La cooperativa sociale Il Nuovo Fantarca ha organizzato la mostra Rom e Sinti che si terrà al Museo Civico di Bari fino al 21 novembre 2021. La mostra mira a far conoscere meglio la storia di questo popolo e rientra nell’ambito del progetto “Fuori Campo”, cofinanziato dalla Regione Puglia – Coordinamento Politiche Internazionali sezione Relazioni Internazionali, in collaborazione con il Festival delle Donne e dei Saperi di Genere e l’associazione Circondario. Si tratta di una mostra illustrata che si propone anche di spazzare via quelle parvenze di razzismo che spesso affiorano contro questi popoli. Il titolo di questa mostra è “Rom e Sinti: Storia e storie da scoprire” e si divide in due parti.

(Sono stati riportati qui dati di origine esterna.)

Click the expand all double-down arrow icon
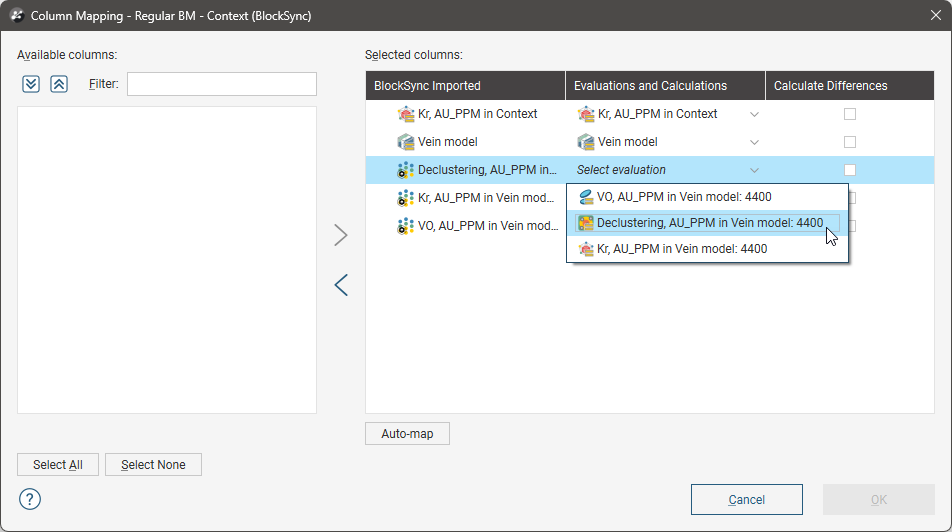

La mostra Rom e Sinti si divide in due parti

La prima parte della mostra Rom e Sinti presenta 25 pannelli che ha disegnato l’artista anglo-russa Irina Hale, una pittrice novantenne molto attiva, che rappresenta sempre con coerenza le ingiustizie sociali nelle sue opere. Quello della storia del popolo Rom e Sinto è un racconto a grandi tappe, composte dalle deportazioni numerose che già a partire dal 1400 hanno dovuto subire verso i campi di concentramento nazisti. Hanno subito anche la Porrajmos, ovvero la Shoah dei Rom e Sinti, fino a giungere alla attuale situazione in cui si trovano nell’Occidente. Ovunque, anche in Italia, le comunità Rom vivono in campi degradati e privi di servizi igienici e di qualsiasi comfort.

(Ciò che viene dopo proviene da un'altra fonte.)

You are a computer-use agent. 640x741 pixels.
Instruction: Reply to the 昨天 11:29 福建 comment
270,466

Tanti i pregiudizi verso i Rom

A curare la seconda parte della mostra Rom e Sinti è lo studioso barese Domenico Semisa, esperto di culture delle minoranze. I suoi modelli proposti sono persone Rom e Sinte che si sono distinte a livello nazionale e internazionale e sono diventate famose nelle arti, nello sport, nella politica e in altri settori. Fra questi ci sono nomi famosi come Moira Orfei, Charlie Chaplin, Elvis Presley. Nella giornata del 16 novembre, dalle ore 18, verranno proiettati due corti durante la mostra, realizzati nel corso del lockdown, che rientrano sempre nel progetto Fuori Campo. Si tratta di “DONP – Dagli Oggetti Nascono Personaggi” e “Se andavo a scuola, andavo lontano”.